=== WHAT TO PRODUCE ===
Print the line containing "Instruction: Expand the", then every line after it through the end of the material, exactly as written and without pictures.

- Opening Delimiter -

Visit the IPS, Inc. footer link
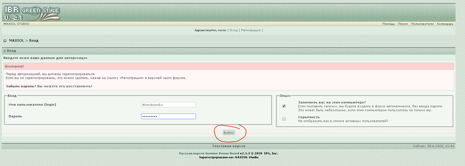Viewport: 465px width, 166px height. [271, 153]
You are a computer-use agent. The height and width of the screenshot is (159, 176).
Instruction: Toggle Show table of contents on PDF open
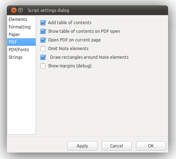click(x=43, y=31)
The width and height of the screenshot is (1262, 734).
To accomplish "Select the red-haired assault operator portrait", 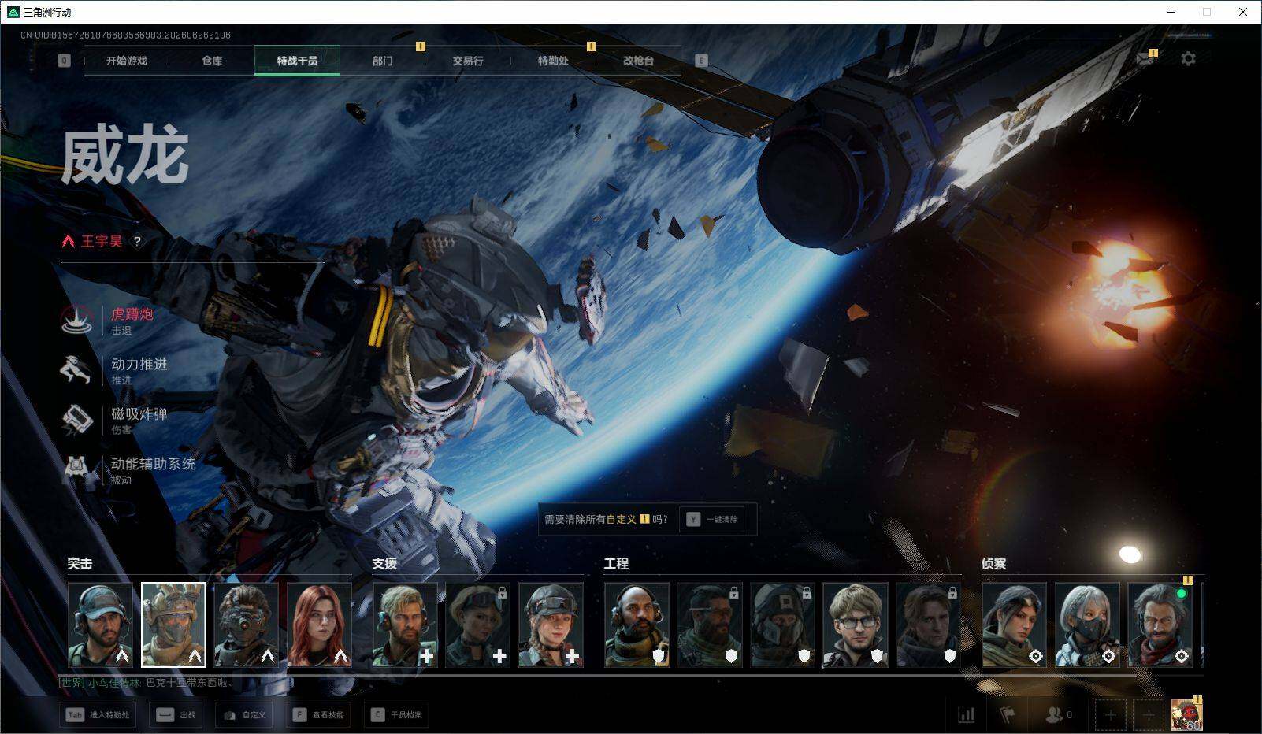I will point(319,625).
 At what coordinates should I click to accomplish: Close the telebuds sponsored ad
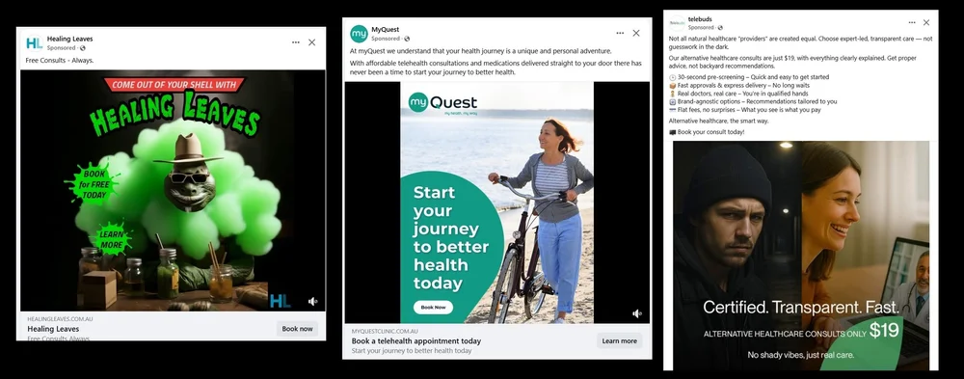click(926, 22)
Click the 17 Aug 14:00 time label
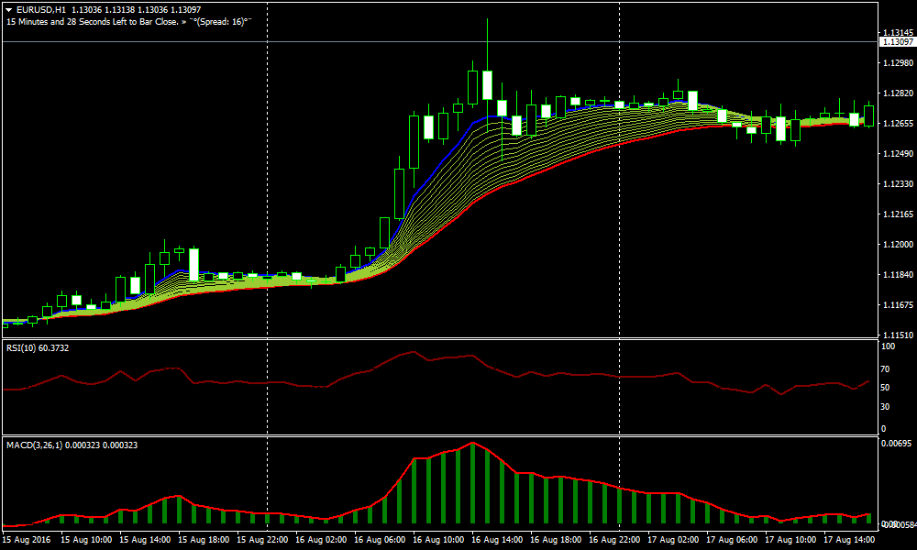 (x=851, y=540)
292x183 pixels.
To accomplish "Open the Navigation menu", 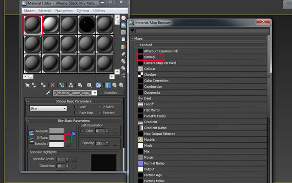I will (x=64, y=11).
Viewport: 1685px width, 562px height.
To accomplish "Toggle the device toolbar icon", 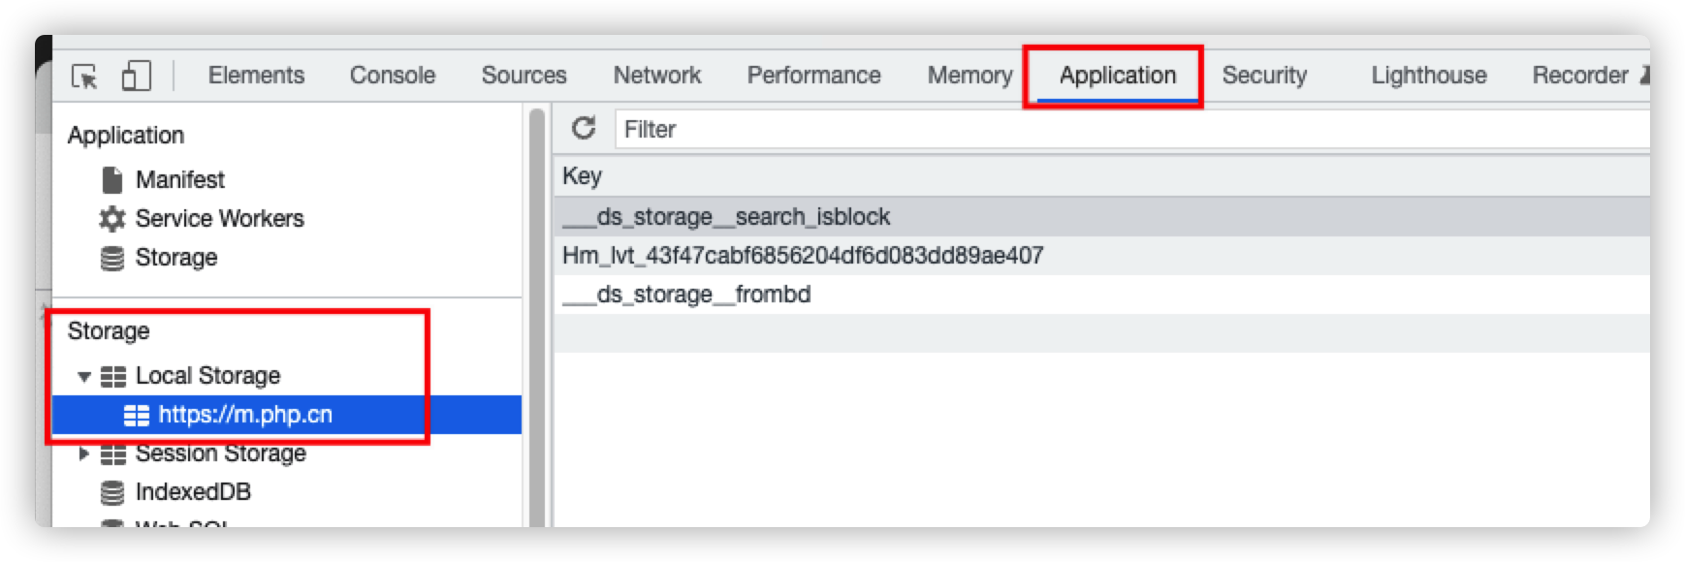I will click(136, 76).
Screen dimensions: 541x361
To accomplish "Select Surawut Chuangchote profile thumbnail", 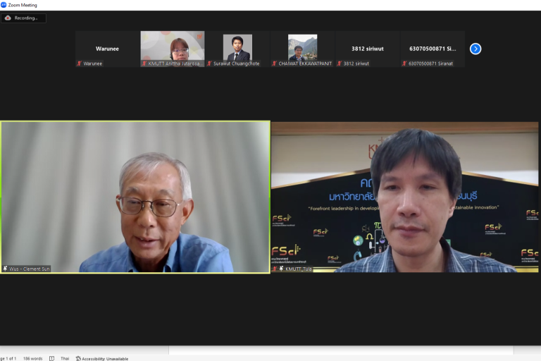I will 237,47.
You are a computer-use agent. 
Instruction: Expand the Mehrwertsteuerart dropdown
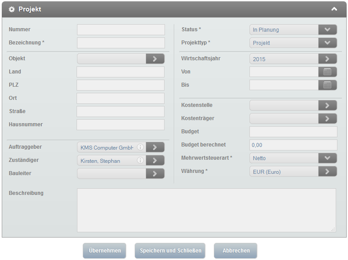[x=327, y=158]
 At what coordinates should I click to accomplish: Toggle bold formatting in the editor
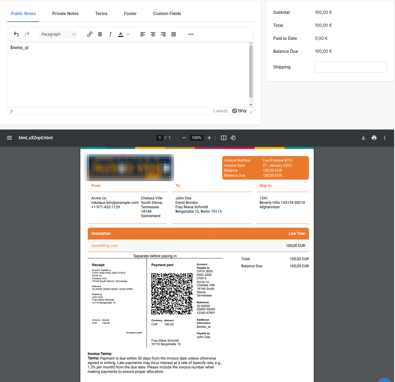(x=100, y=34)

- Closing Delimiter -

=== EXERCISE ANSWER ===
Instruction: Expand the Mehrwertsteuerart dropdown
[x=327, y=158]
 At what coordinates should I click to accomplish: Toggle bold formatting in the editor
(x=100, y=34)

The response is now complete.